Montreal

Quebec scraps plan for new COVID rules in daycares after unions speak out

After experiencing major pushback from unions and Montreal Public Health, the Quebec government is scrapping its plan to allow children and staff to continue going to daycares after coming into contact with someone who tested positive for COVID-19.

Children in daycare who come into contact with positive case must isolate for 10 days

Two unidentifiable children stand amongst Duplo blocks.
The Quebec government wanted to allow children and staff to keep showing up to daycare even if they had come into contact with someone who tested positive for COVID-19. It is now scrapping that plan. (Ivanoh Demers/Radio-Canada)

The Quebec government is backtracking on its plan to allow children and educators to continuing going to daycares after coming into a contact with someone who tested positive for COVID-19.

That plan, which was quietly put in place by the province last Thursday— the same day it announced a Quebec-wide overnight curfew — would have allowed children and daycare employees to keep showing up to their facilities despite coming into contact with a positive case of the coronavirus, as long as they did not show any symptoms.

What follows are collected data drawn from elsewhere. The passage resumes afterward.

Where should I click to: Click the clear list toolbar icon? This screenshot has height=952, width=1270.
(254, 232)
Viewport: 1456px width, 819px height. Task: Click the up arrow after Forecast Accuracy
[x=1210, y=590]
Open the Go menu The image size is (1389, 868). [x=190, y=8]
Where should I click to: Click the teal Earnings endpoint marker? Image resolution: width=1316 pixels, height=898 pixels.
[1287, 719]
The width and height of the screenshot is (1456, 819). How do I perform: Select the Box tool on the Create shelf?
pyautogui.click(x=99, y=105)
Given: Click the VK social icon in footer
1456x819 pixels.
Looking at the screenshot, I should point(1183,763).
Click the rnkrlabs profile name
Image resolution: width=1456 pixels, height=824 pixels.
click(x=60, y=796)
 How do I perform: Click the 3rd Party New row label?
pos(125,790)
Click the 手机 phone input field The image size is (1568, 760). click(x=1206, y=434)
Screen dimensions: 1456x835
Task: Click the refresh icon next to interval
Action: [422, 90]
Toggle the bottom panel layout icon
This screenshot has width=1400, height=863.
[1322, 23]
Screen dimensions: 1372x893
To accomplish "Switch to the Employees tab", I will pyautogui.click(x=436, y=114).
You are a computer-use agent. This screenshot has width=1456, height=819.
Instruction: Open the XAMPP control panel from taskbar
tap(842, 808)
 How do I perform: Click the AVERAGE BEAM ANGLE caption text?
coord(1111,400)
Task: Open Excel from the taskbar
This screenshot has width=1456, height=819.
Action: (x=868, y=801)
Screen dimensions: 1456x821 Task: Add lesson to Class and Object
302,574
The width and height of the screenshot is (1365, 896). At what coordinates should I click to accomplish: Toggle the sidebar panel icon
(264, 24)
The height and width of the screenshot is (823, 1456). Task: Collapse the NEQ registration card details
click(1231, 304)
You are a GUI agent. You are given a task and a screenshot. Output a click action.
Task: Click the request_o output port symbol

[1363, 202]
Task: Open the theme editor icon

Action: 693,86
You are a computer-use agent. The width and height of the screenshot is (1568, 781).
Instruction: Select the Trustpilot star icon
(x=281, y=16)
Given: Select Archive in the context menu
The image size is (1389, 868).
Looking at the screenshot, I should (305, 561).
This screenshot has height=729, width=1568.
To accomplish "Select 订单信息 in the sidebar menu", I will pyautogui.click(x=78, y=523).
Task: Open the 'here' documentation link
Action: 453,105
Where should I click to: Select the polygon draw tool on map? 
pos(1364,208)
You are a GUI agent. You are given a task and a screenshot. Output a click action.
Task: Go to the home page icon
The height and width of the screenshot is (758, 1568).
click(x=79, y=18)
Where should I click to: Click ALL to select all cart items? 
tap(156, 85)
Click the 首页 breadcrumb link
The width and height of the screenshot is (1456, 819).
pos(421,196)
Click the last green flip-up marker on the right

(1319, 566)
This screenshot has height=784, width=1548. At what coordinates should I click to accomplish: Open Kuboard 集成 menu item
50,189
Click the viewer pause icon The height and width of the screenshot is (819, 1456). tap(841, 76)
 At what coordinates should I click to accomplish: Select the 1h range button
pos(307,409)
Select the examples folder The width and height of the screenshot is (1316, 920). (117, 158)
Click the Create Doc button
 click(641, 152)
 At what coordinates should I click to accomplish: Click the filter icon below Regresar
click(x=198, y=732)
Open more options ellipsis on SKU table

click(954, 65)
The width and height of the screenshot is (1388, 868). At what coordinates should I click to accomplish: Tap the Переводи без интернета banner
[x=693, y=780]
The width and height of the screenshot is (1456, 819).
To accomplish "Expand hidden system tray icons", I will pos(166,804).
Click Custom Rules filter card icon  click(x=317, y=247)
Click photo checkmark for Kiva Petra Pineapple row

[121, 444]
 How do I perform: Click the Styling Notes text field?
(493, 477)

The province received immediate pushback to the rule from daycare employees, as well as Montreal Public Health, which opted to suspend its application to child-care services on its territory.

Here are the new COVID-19 rules for daycares, according the province's association of CPEs:

  • Children in daycare who come into contact with a positive case must now stay home for 10 days.
  • Daycare workers who come into contact with a positive case must isolate for five days only, as long as they received two doses of a COVID-19 vaccine.
  • Daycare workers who test positive can return to work after isolating for five days, as long as there are no symptoms.
  • Children in daycare who test positive must isolate for 10 days.

On Tuesday, the government also announced new isolation rules for the general population, which allow children under the age of 12 who test positive for COVID-19 to isolate for only five days.

However, that rule cannot be used to justify a child's return to daycare before the end of the 10-day isolation period.